THE Australian Institute of Office Professionals hosted breakfast functions in cities throughout the country on Wednesday April 23 to recognise the achievements of the nation’s office professionals.
The WA event was held at the Hyatt.
WA AIOP president Gail Lilly said the event, formerly known as Secretaries Day, was renamed Office Professionals Day two years ago to take account of the expanding job description of modern secretaries.
“Business are demanding that employees become more multi-skilled and the AIOP acknowledges this changing role,” Ms Lilly told WA Business News. “We promote cross training and the embracing of further studies.”
Carol Ward has worked at Grant Thornton for more than 24 years.
“I consider myself an office professional, really. I feel I know everything about the company,” she said.
WA Local Government Association employee and AIOP judge Helen Haley said: “Personal assistant, payroll officer, whatever you want to call them, they are the company backbone”.
Ms Ward said office professionals were integral to the success of a business,
“We free up their [other colleagues] time so they are able to do other tasks,” she said.
Ms Lilly echoed this sentiment when she told the breakfast that CEOs were only as good as their office professionals.
Although Ms Haley said any stigma attached to the word ‘secretary’ had gone, male faces – apart from Channel Nine presenter Peter Holland and former WA premier Richard Court – were few and far between at the breakfast.
Ms Lilly said secretarial and administrative work remained a profession dominated by women, with 98 per cent of AIOP members being female.
This year’s top AIOP award went to Richard Court’s personal assistant of 21 years, Wendy Ireland. A self-confessed quiet achiever, Mrs Ireland has many strings to her bow, including holding a current pilot’s licence.

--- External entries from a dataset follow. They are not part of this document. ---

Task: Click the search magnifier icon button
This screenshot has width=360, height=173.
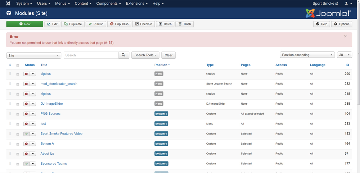Action: [x=123, y=55]
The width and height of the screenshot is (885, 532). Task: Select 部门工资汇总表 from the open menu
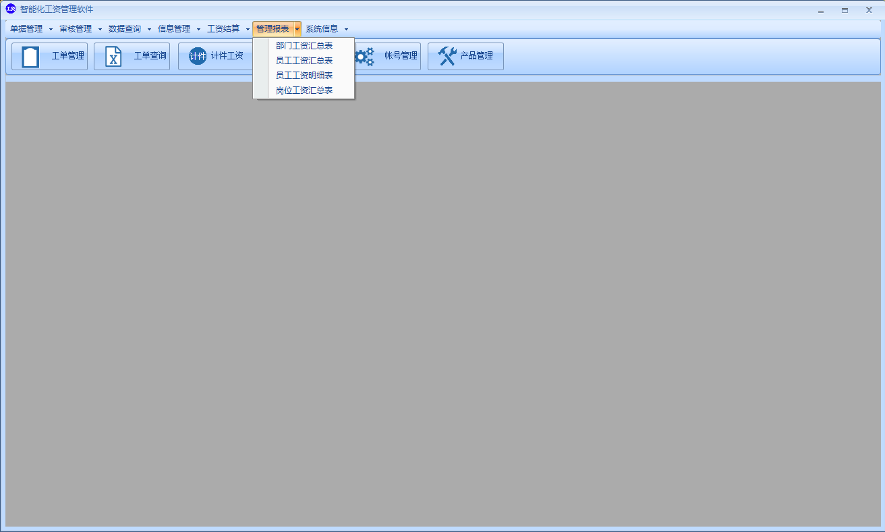[304, 46]
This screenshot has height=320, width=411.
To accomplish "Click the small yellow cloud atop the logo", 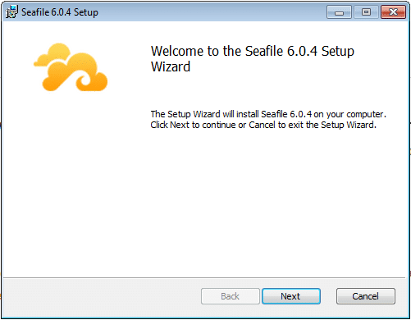I will [52, 55].
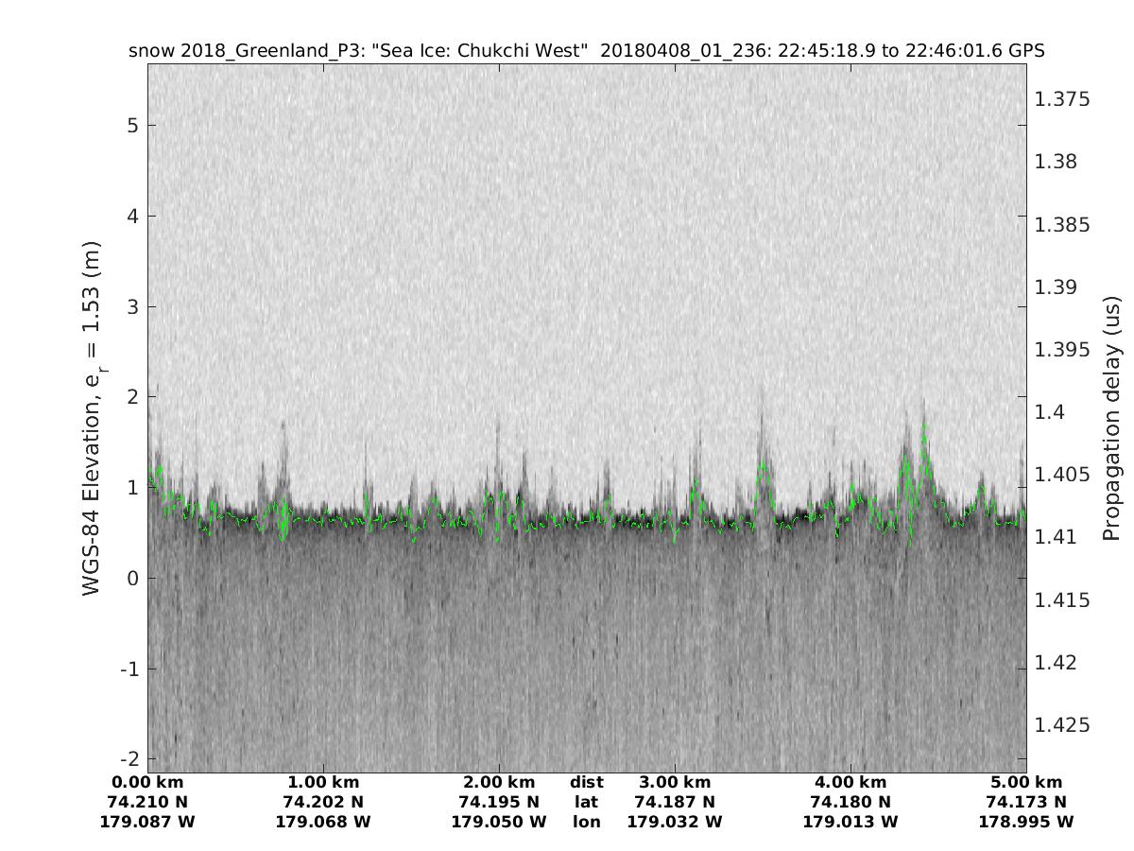
Task: Click the 1.425 propagation delay tick
Action: 1063,725
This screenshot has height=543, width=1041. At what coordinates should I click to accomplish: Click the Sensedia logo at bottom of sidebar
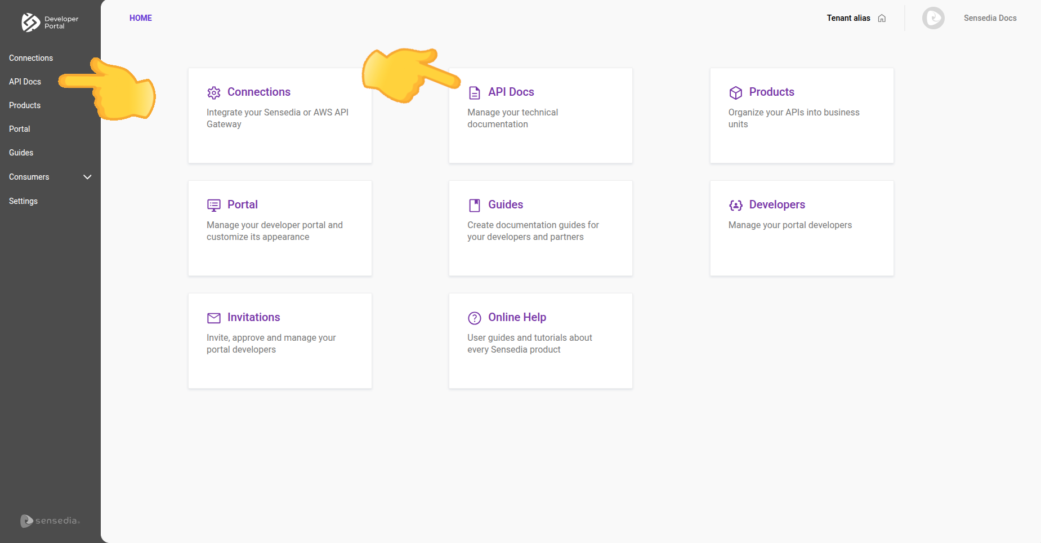tap(50, 520)
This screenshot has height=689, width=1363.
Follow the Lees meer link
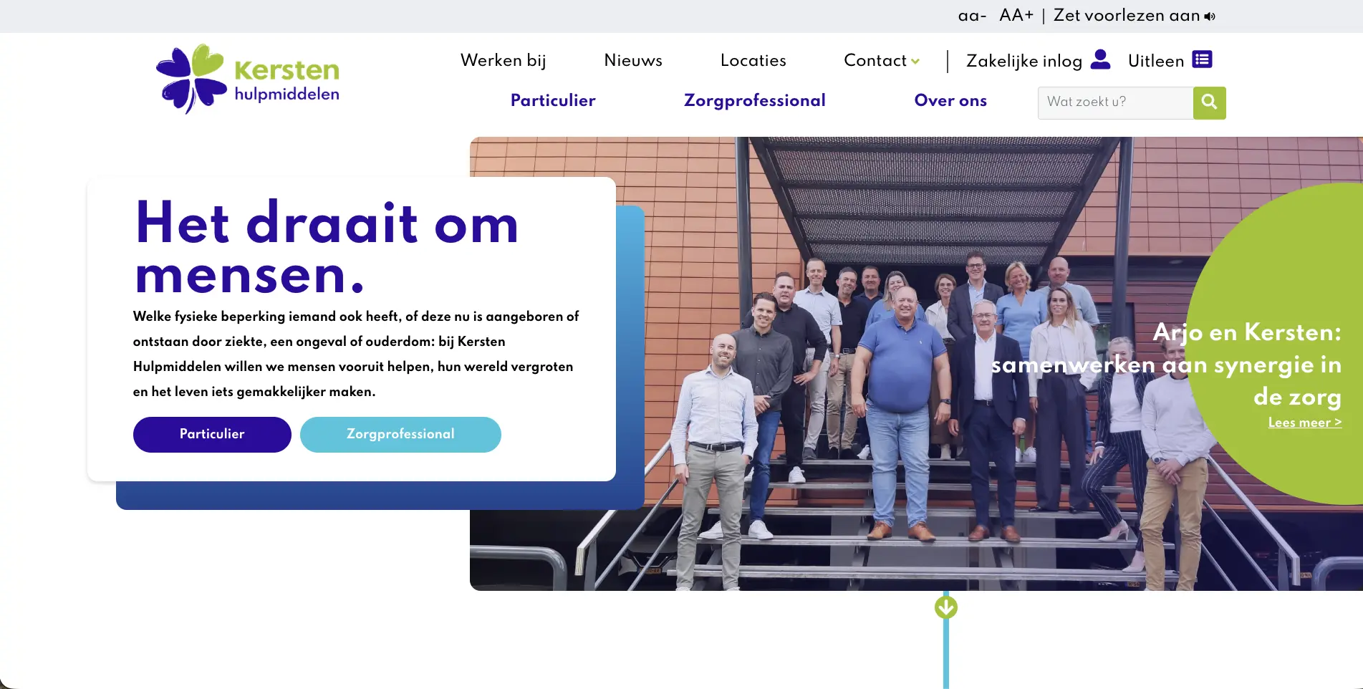click(1305, 423)

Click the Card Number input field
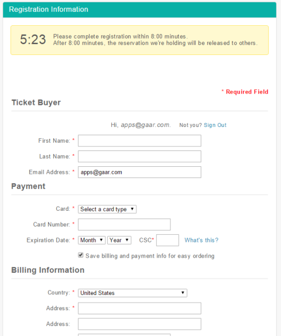[x=124, y=225]
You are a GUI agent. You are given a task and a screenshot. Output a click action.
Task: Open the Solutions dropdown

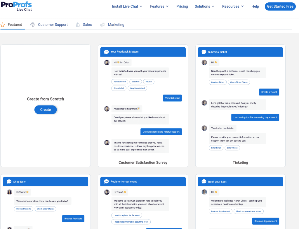[x=204, y=6]
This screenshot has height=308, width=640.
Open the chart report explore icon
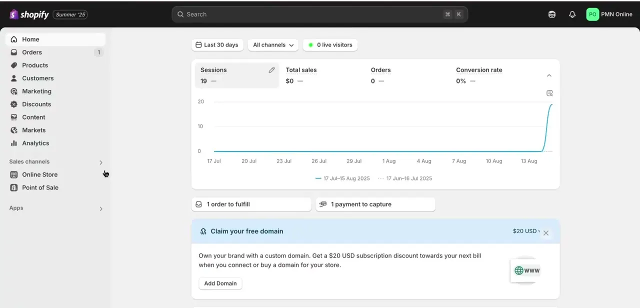click(550, 93)
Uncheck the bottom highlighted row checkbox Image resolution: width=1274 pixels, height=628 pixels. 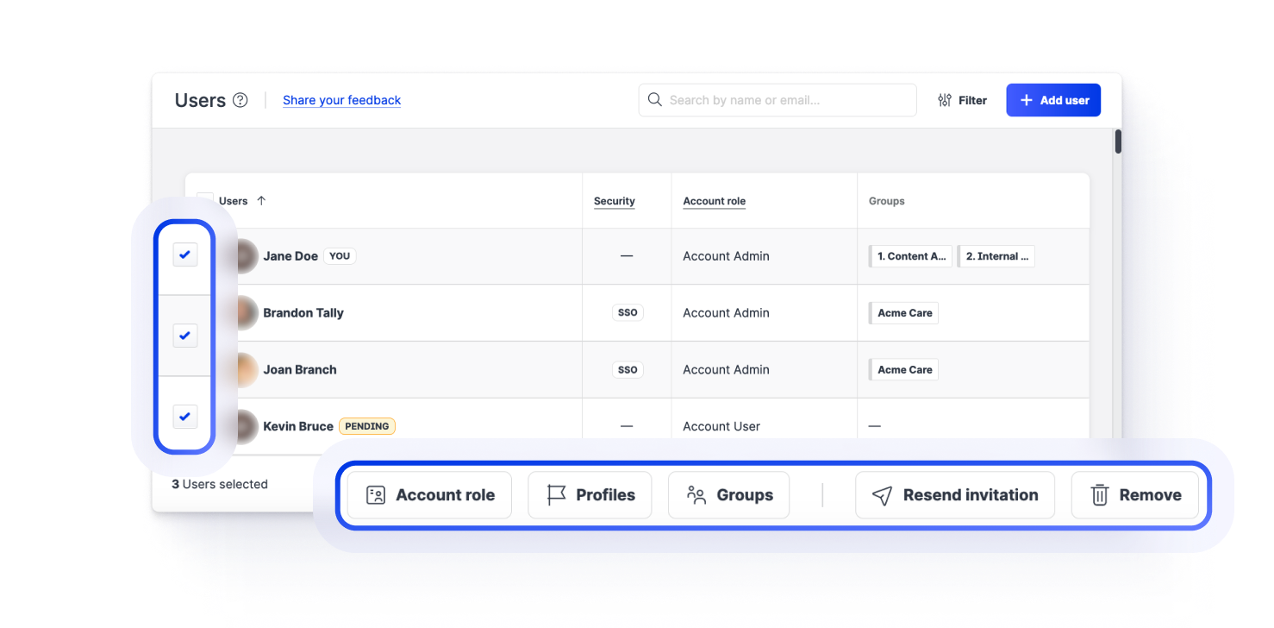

Accepting the award, Mrs Ireland said the role had been under-rated and undervalued for too long, and urged office professionals to work harder and take on more responsibility.
Mrs Ireland listed loyalty as the key to good employer-employee relations.
The encouragement award went to Mellissa Mclean for her reception-administration assistant role at the Waters and Rivers Commission Swan River Trust, while Maree Clune, the administration assistant to WA Newspapers chief-of-staff Chris Manly, won the achievement award.
Nationally, the AIOP has 2500 members, with 280 coming from WA. Ms Clune said AIOP experienced an average of 20 per cent growth in membership per year.
The WA branch has 35 corporate members including Edith Cowan University, Burswood and City of Sterling.
Those seated at the Burswood table decided the definition of a good secretary was someone who had, “patience, patience and more patience”.